Jリーグのホームタウンとネーミングライツを巡る今回の報道の個人的感想
一部報道で、Jリーグの大きな変革について取り上げられています。その一部報道の一部内容については、Jリーグ事務局がきっぱり否定していますし、Jリーグクラブでもあえて否定する発言を出している社長もいたりして、結構勇み足的な報道だったのかなという印象を個人的に持ちました。
実際にその報道の通りになるとしても、Jリーグやクラブにしてみたら公式発表する前に出したらまとまる話もまとまらんだろうが、と怒りたくなるでしょう。

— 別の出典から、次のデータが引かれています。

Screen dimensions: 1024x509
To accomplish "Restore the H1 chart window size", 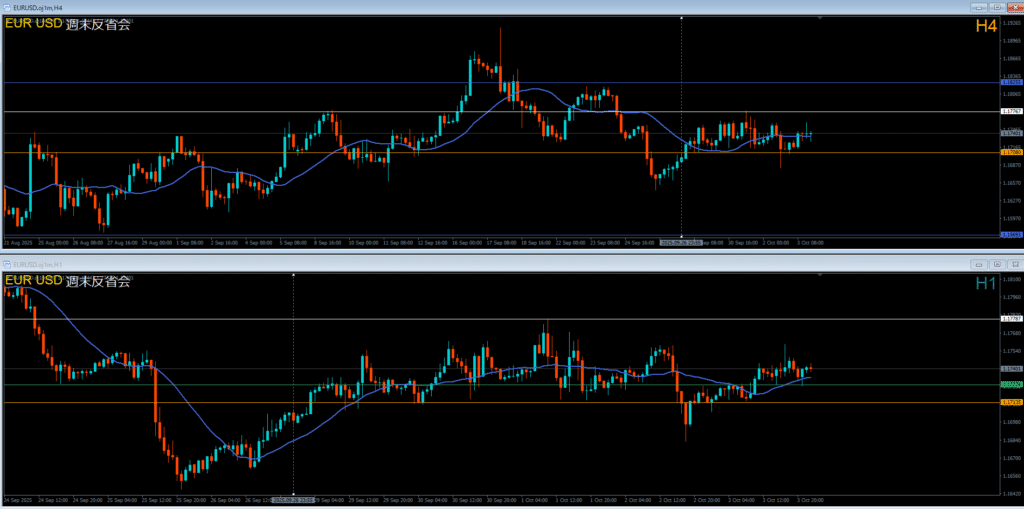I will [996, 264].
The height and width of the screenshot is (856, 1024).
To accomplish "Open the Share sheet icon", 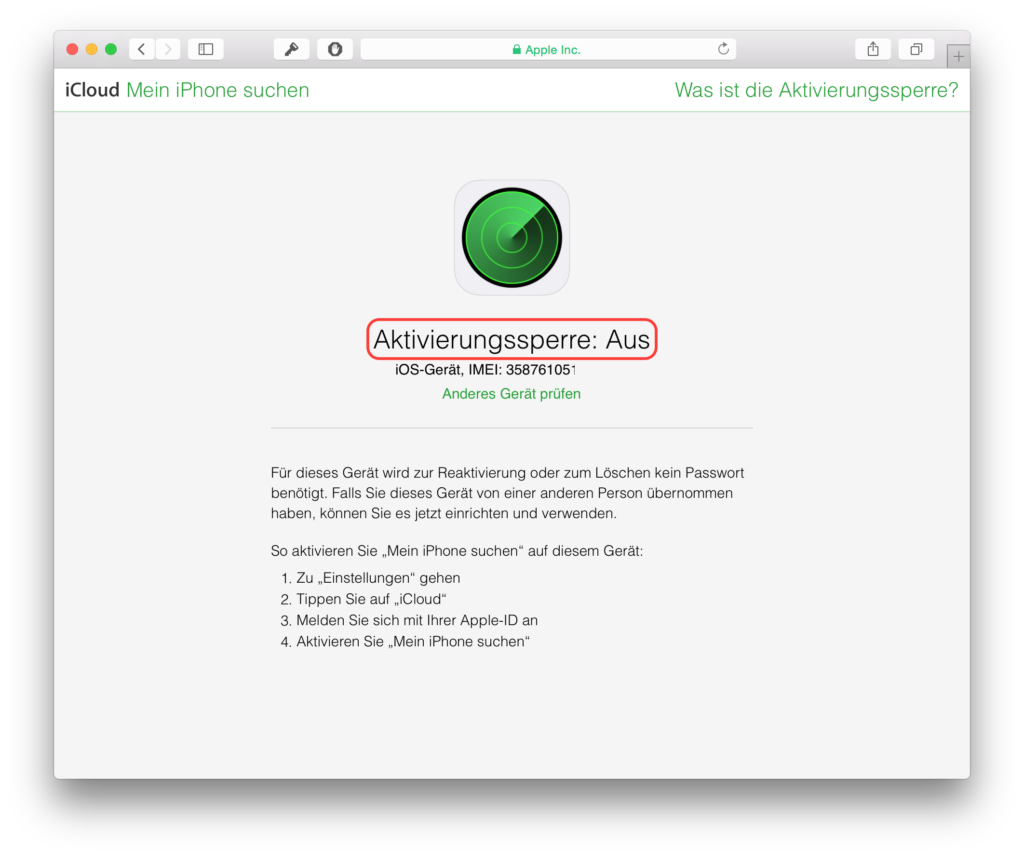I will (x=873, y=49).
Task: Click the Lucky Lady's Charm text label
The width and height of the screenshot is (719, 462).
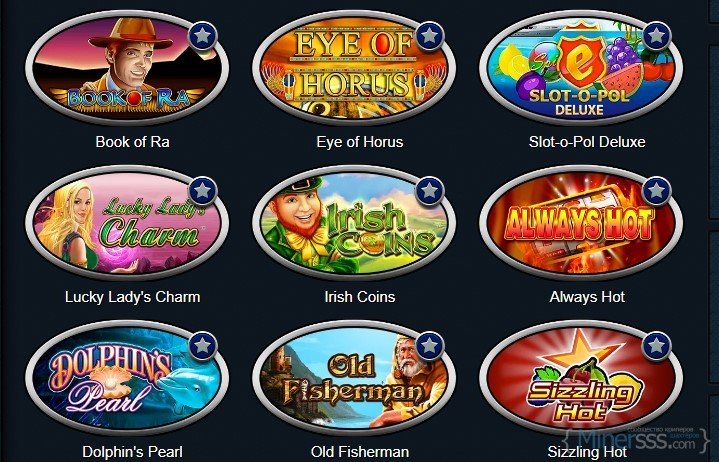Action: (133, 297)
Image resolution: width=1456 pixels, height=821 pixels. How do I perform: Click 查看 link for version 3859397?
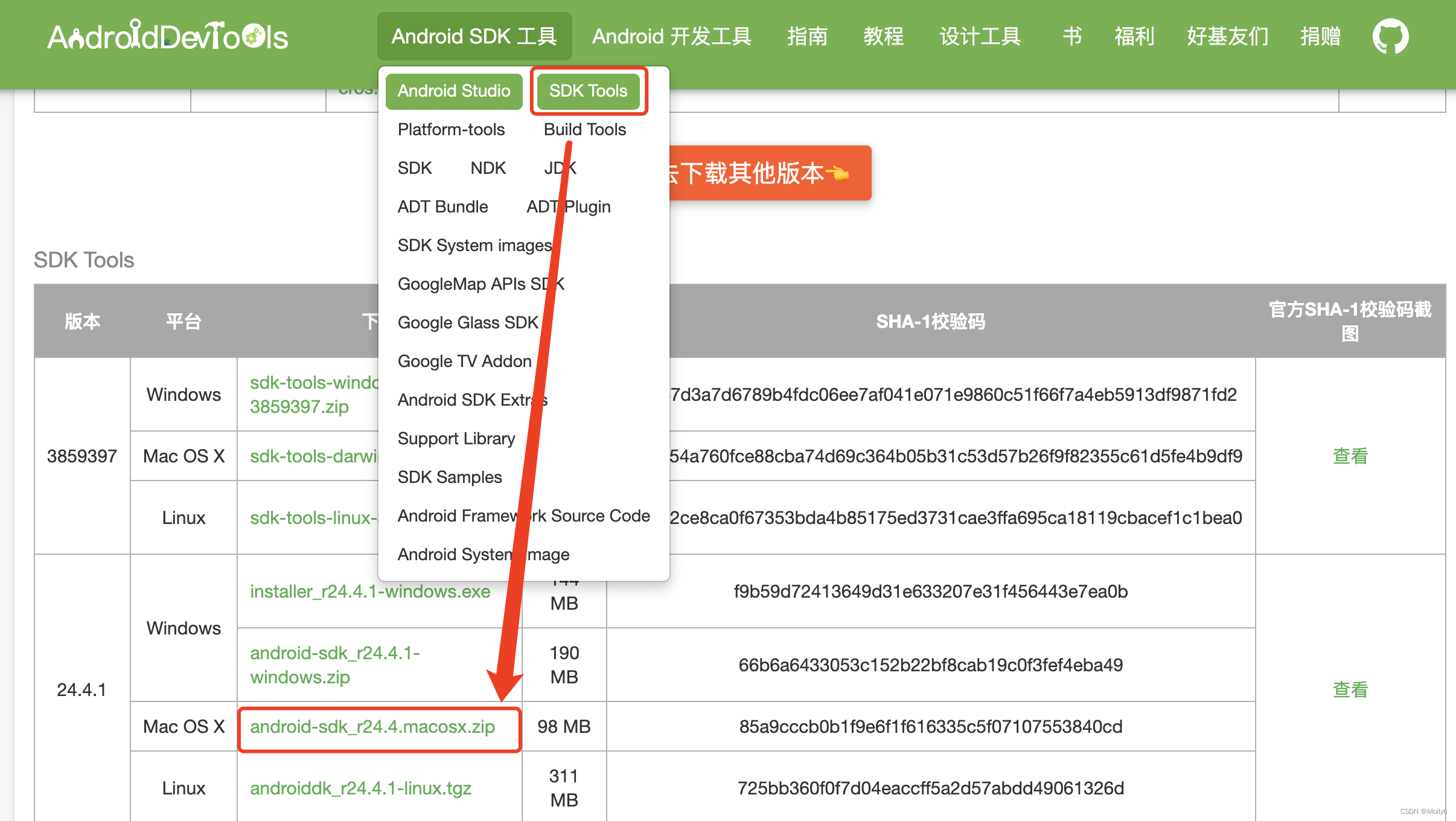1350,456
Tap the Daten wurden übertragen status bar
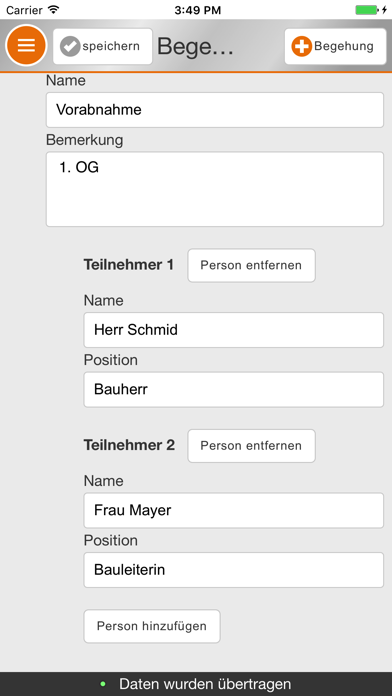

元々の一部報道にあった過激な文言の「ホームタウン制度撤廃」というのは、各種反論を見るに相当無理のある見出しでした。その一部報道を取り除いて考えると、ホームタウンの規制を緩めて、ホームタウン外での普及・育成・広告・営業活動をするというのは、登録上のホームタウンをむしろ守る動きにもなるはずです。
登録したホームタウンでしか活動できなければ、人口密集地をホームタウンにするクラブが増えるはずです。逆に考えると、本来のホームタウンは残しつつ、営業宣伝活動を近隣自治体で行うことが自由に出来るようになるのなら、ホームタウンを移転する必要が無くなります。

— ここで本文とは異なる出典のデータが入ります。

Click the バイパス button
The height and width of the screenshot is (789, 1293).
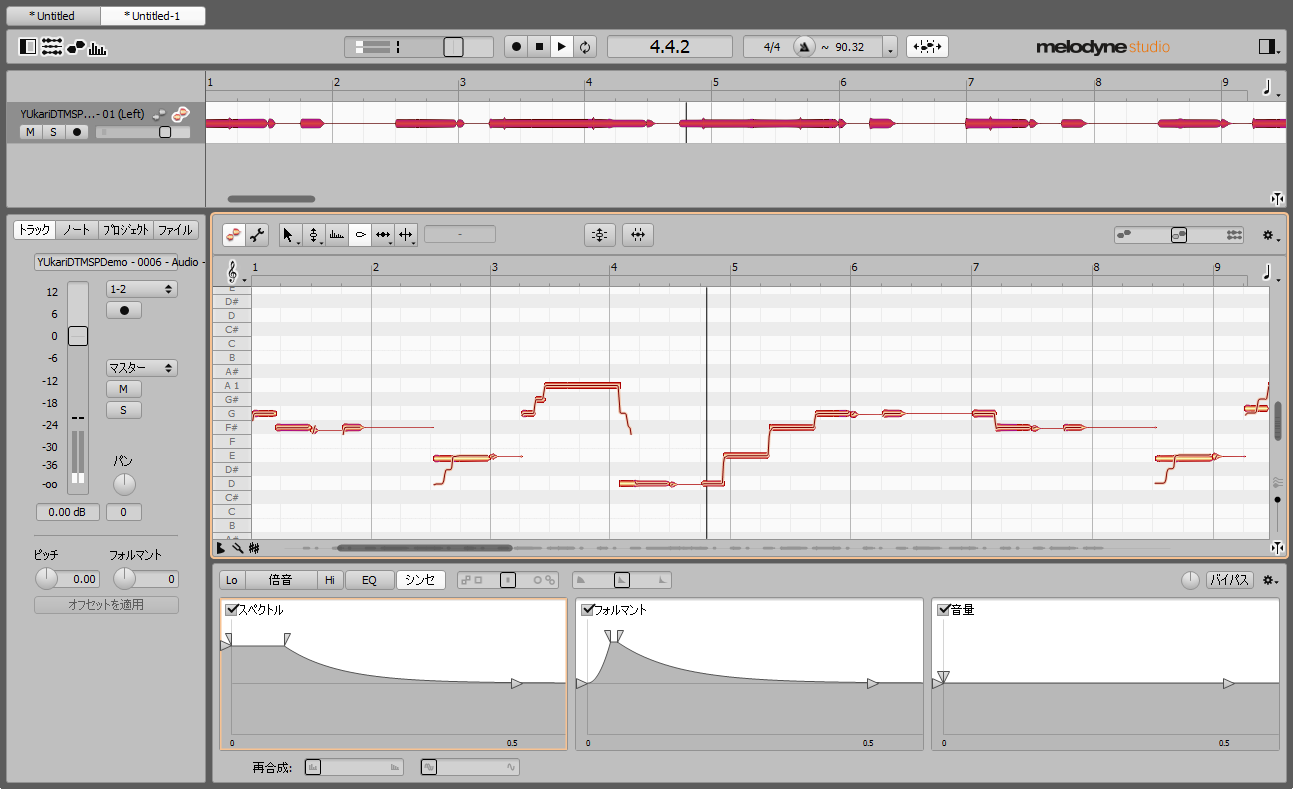coord(1229,580)
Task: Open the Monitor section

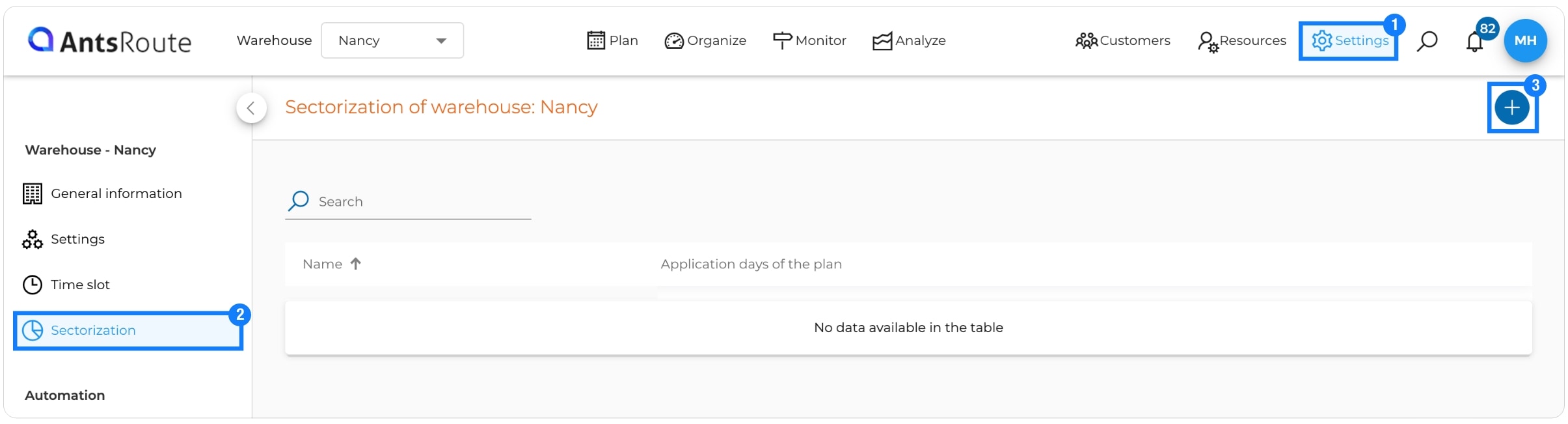Action: [x=809, y=40]
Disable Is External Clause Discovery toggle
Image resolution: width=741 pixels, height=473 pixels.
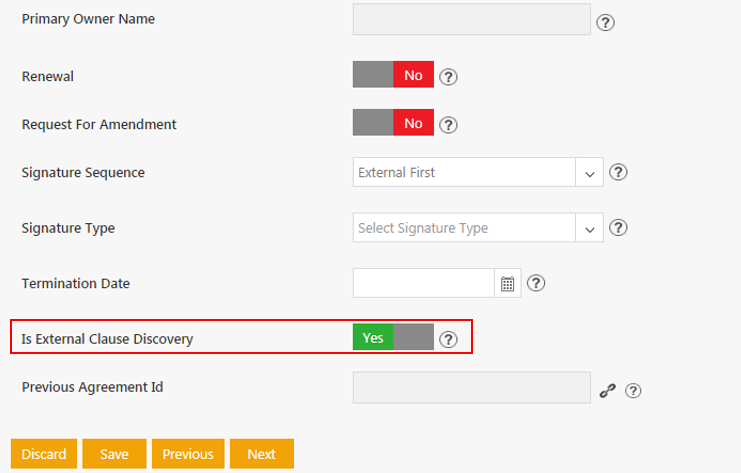(393, 338)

ガンバ大阪で言えば北摂14市3町がホームタウン地域です。
【北摂】
吹田市 茨木市 高槻市 豊中市 池田市 摂津市 箕面市 島本町 豊能町 能勢町
【北河内】
交野市 門真市 四條畷市 大東市 寝屋川市 枚方市 守口市
と、おそらくはJクラブの中でもかなり自治体の数が多い方だと思います。クラブの成り立ち、親会社であるパナソニックの会社や工場の立地などを考えると当然ではありますが、最初からこうではなくてクラブ関係者が地道にホームタウンを広げてきました。
これが、今回のJリーグの改革を受けて変わるとしたら、メインターゲットは大阪市でしょう。Jリーグ当初は本社所在地でしたし、何より人口も経済規模も異なります。ただ、当然大阪市をホームタウンとするセレッソ大阪との争いになりますので、そんなすぐには関わらないんじゃないかなと思います。今のホームタウンになっている自治体からすれば、あまり良い気がしないかも知れませんし。事前の説明や了承や根回しなどは必要でしょうね。

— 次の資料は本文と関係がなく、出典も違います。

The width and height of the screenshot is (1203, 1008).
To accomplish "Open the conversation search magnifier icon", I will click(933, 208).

同じ一部報道の中に、数年後にはクラブ名にネーミングライツを認めるということも書かれていましたが、これは嫌がる人は確実にいるでしょう。ネーミングライツを入れることで巨額のスポンサー料が入る代わりに、特定の企業が大看板になっているクラブに他のスポンサーが付かなくなる可能性もあります。チーム名の伝統と連続性が断たれることにファン・サポーターからの反対が起きることも容易に想定できます。
破綻したヴィッセル神戸の経営を楽天の三木谷社長が個人資産を出して救済し、その恩人がチームカラーとエンブレムを変えたいと言ったときに神戸サポの反応は賛否両論でしたし。
チーム名のルールは今のままで個人的には良いと思うのですけどね。オーストリアのレッドブル・ザルツブルクはガンバから宮本恒靖が移籍したクラブですが、その名の通りレッドブル社が買収してチーム名を変えました。その一方で、大量の資金が投下されているイングランドのプレミアリーグでは、チェルシーもマンチェスター・シティもチーム名は変わっていません。
Jリーグが一番大切なのは何か、ということになってくるのだと思います。とにかくクラブを継続させる、大きくさせるためには巨額のスポンサー料が必要で、それを最重要視するのであれば、ネーミングライツも当然あり得るでしょう。
しかし、今のFCバルセロナを見て明らかなように、巨額の資金・売上があっても、それ以上に使い過ぎたら破綻します。子どもでも分かる話のはずなのですが、出来ない組織は世界中にたくさん存在します。
ただ、サッカークラブ経営はより良い成績と悪くない経営の両立が必要であり、非常に難しいものです。かつて、溝畑社長時代の大分トリニータは売上の前倒しなど無理に無理を重ねて強化を続けて、2008年にはJ1で4位、そして九州のJリーグクラブとしては今に至っても唯一のタイトルであるナビスコカップ優勝という成果を出しました。その翌年には無理がたたって破綻して、Jリーグから安定化基金を受け入れる始末でしたが、「優勝」「残留」「昇格」といったはっきりした成果のために無理な経営をしてしまう、というのは、どのクラブの経営陣にとっても抗いがたい魅力なのかも知れません。
ともかく、まだJリーグ側が正式に発表していないのだから、サポーターとしては静観するしかないですね。公式発表を待たずにTwitterで反応して炎上している選手もいるようですけれど。